Selected excerpt →
Description
Describe the problem
The first output printed to Serial Monitor after an upload is some "garbage" characters.
To reproduce
Equipment
- Arduino board that uses the ATmega16U2 USB chip:
- Arduino Uno
- Arduino Uno Mini
- Arduino Mega
Steps
- Upload a sketch to your board that prints to
Serial
:void setup() { Serial.begin(9600); Serial.println("hello world"); } void loop() {}
- Open the "Serial Monitor" view.
🐛 The output starts with some unexpected content:
□□□□□□□□□□□hello world
Expected behavior
Serial monitor output always reflects the data sent by the board.
Arduino IDE version
Original report
2.0.0-rc5-snapshot-4de7737
Last verified with
Operating system
Windows
Operating system version
- 10
- 11
Additional context
The number of □
in the demonstration matches the number of characters that are printed by the sketch.
The spurious output does not occur when the output is triggered by resetting the board, so it is specific to the upload operation.
The issue does not occur when using Arduino IDE 1.x
I have only been able to reproduce this issue with the Arduino boards that use an ATmega16U2 USB to serial adapter chip.
I could not reproduce it when using boards with other USB interfaces:
- Native USB (Leonardo, Nano 33 IoT)
- FTDI FT232R (Nano, Pro Mini)

Dataset excerpts →

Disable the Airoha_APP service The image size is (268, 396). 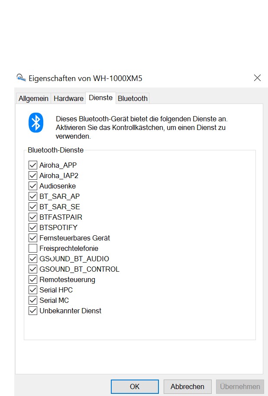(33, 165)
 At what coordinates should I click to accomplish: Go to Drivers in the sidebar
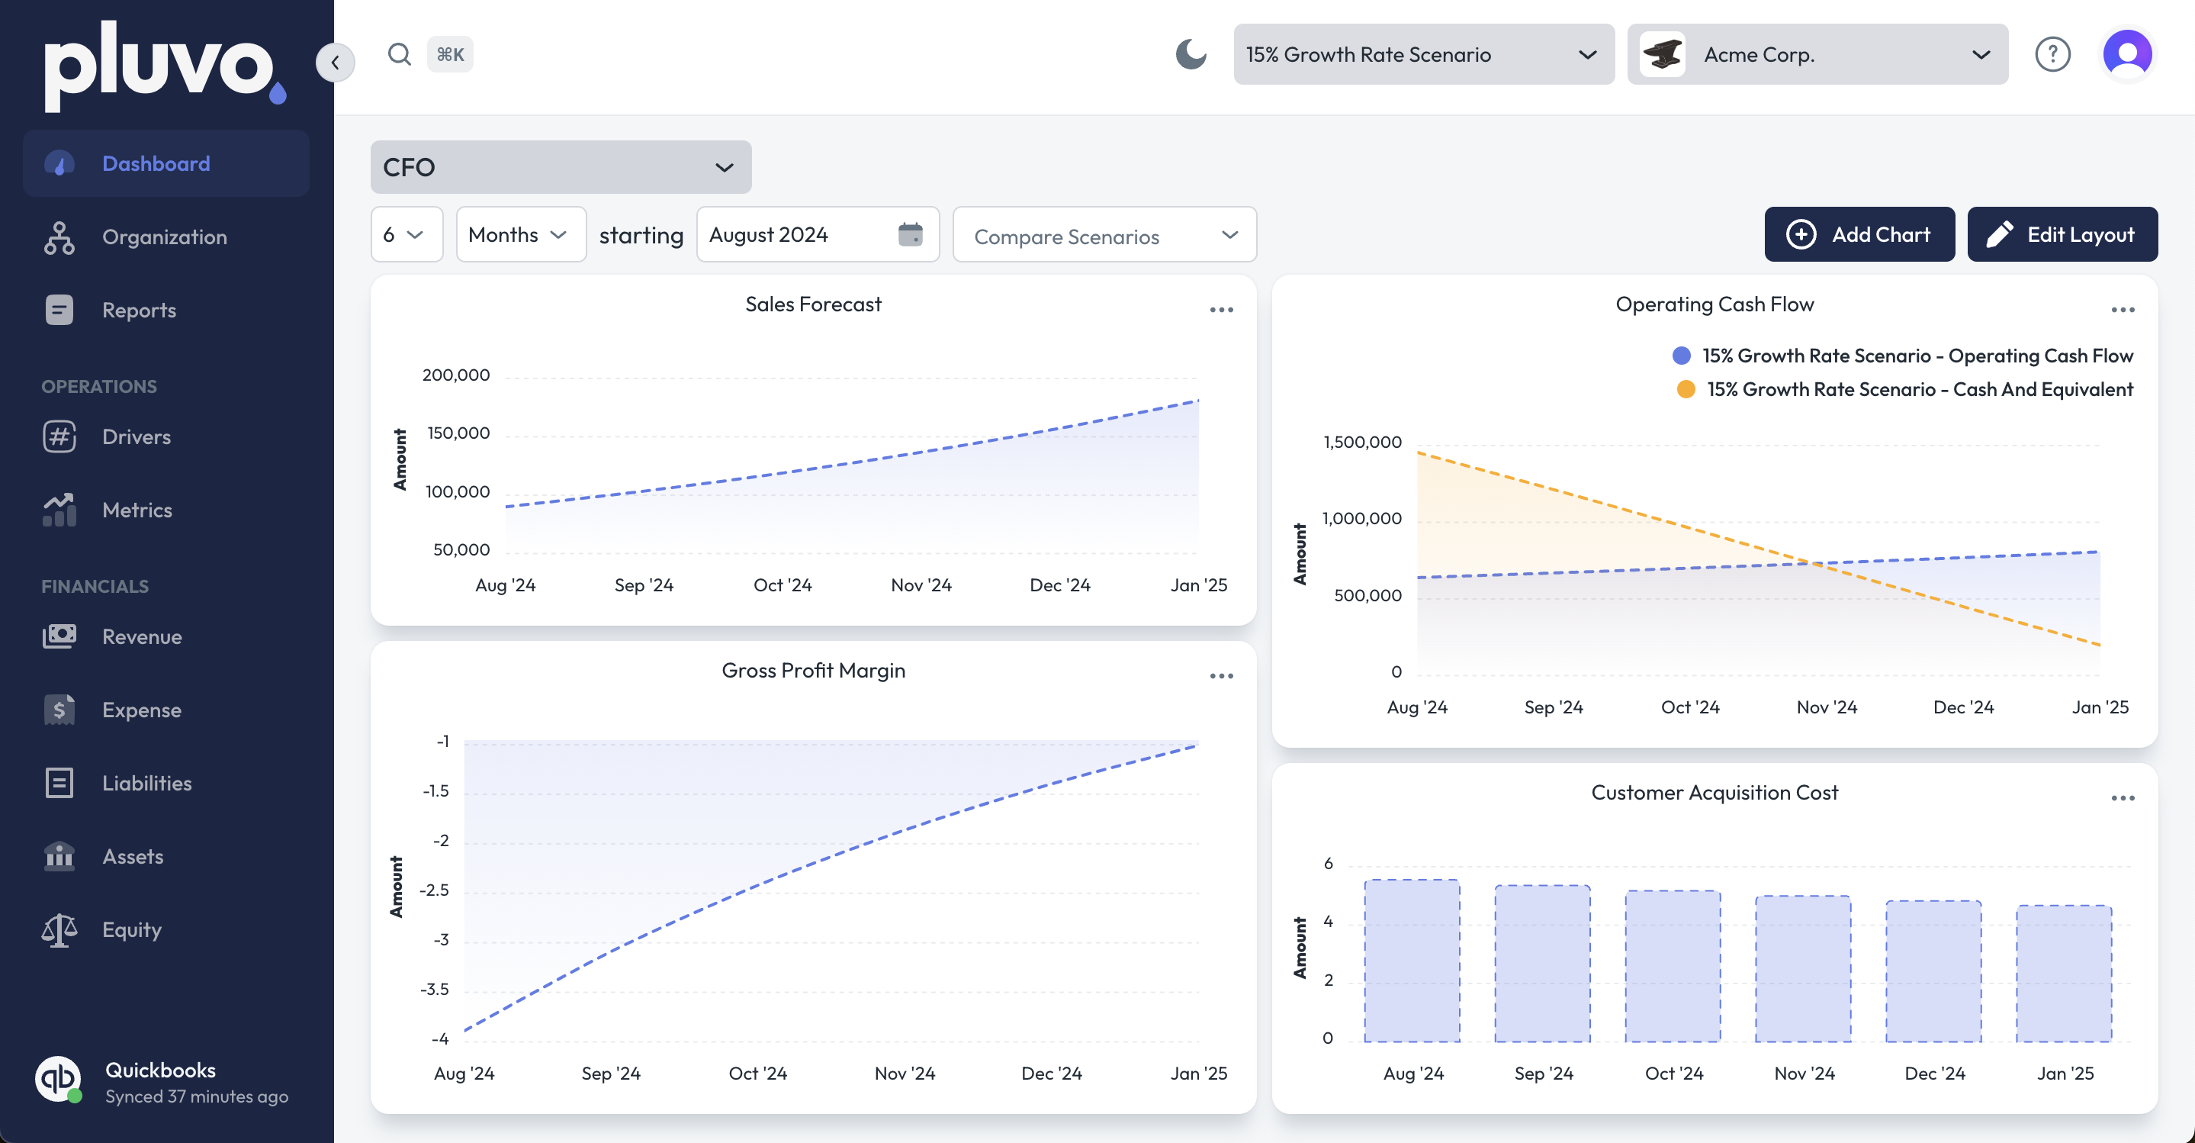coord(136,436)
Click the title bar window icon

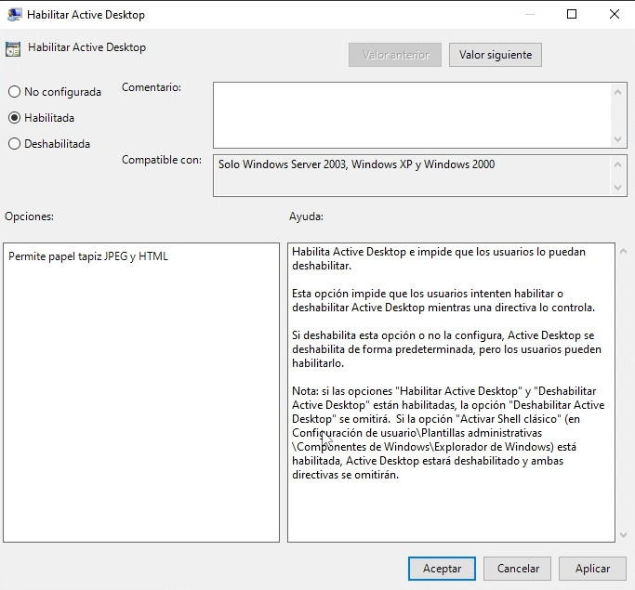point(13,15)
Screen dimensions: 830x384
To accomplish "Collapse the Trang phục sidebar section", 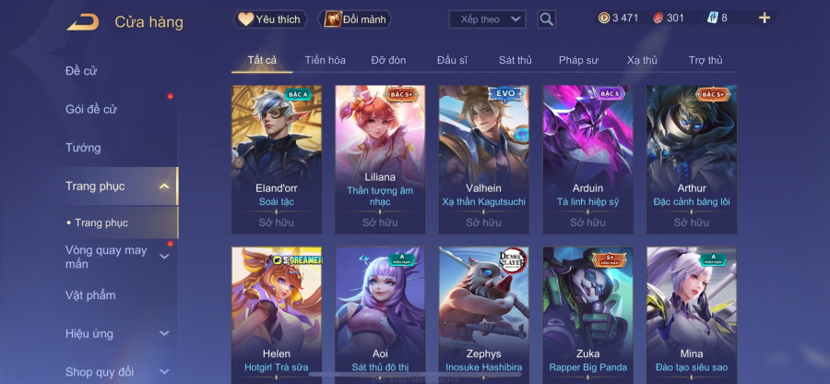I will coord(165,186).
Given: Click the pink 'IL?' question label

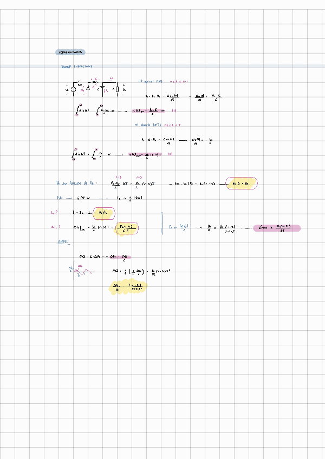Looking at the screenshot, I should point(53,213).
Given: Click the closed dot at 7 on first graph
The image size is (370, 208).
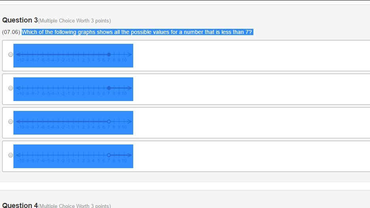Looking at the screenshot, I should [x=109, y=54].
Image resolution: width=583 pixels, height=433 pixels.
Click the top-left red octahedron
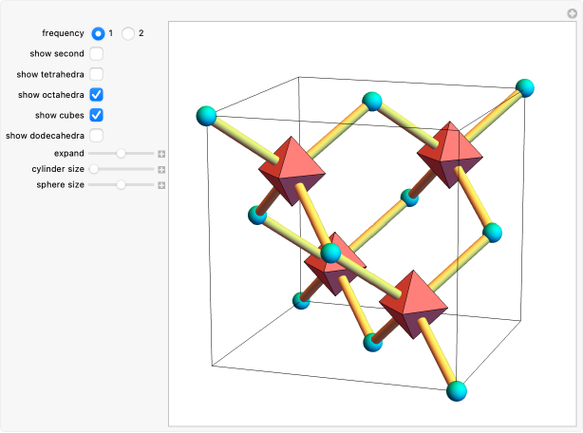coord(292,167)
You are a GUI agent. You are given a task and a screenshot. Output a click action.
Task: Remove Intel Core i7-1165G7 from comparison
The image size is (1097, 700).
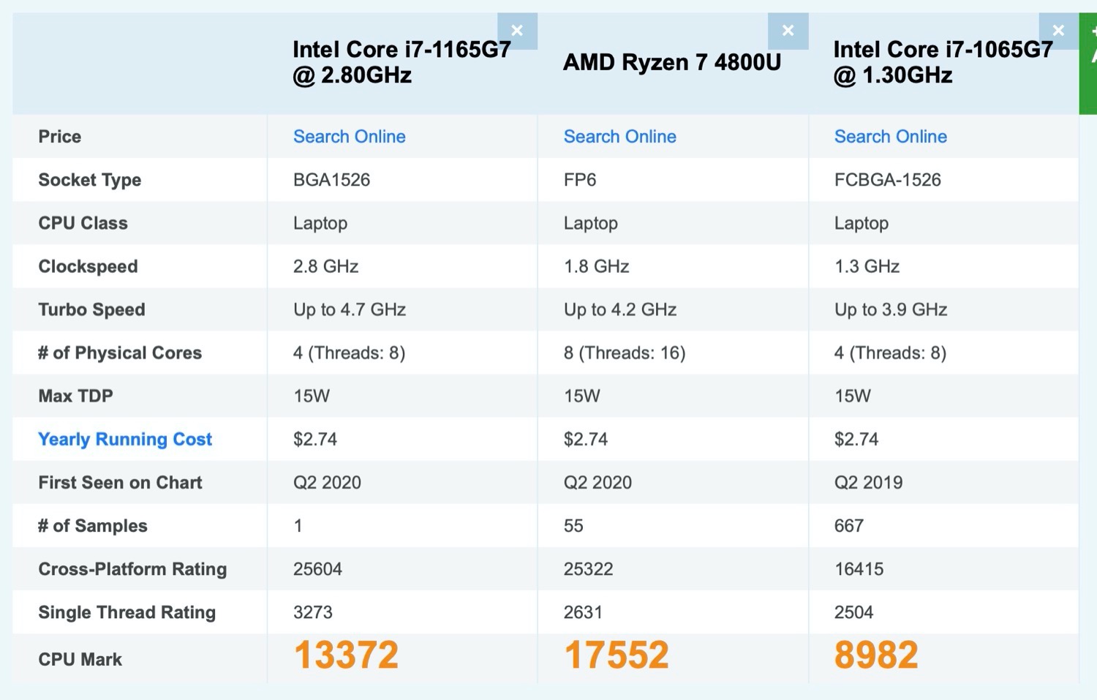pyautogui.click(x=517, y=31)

...

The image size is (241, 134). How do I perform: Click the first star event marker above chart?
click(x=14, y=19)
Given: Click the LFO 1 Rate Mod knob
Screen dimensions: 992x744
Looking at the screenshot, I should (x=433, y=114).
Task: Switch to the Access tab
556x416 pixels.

Stated task →
Answer these questions about the bug report.
1. Which operating system does the bug report list?
2. With which Arduino IDE version does the issue not occur?
3. Which USB chip do the affected boards use?
Answer using only the bug report, not the listing.

The answer →
1. Windows (versions 10 and 11).
2. Arduino IDE 1.x.
3. The ATmega16U2.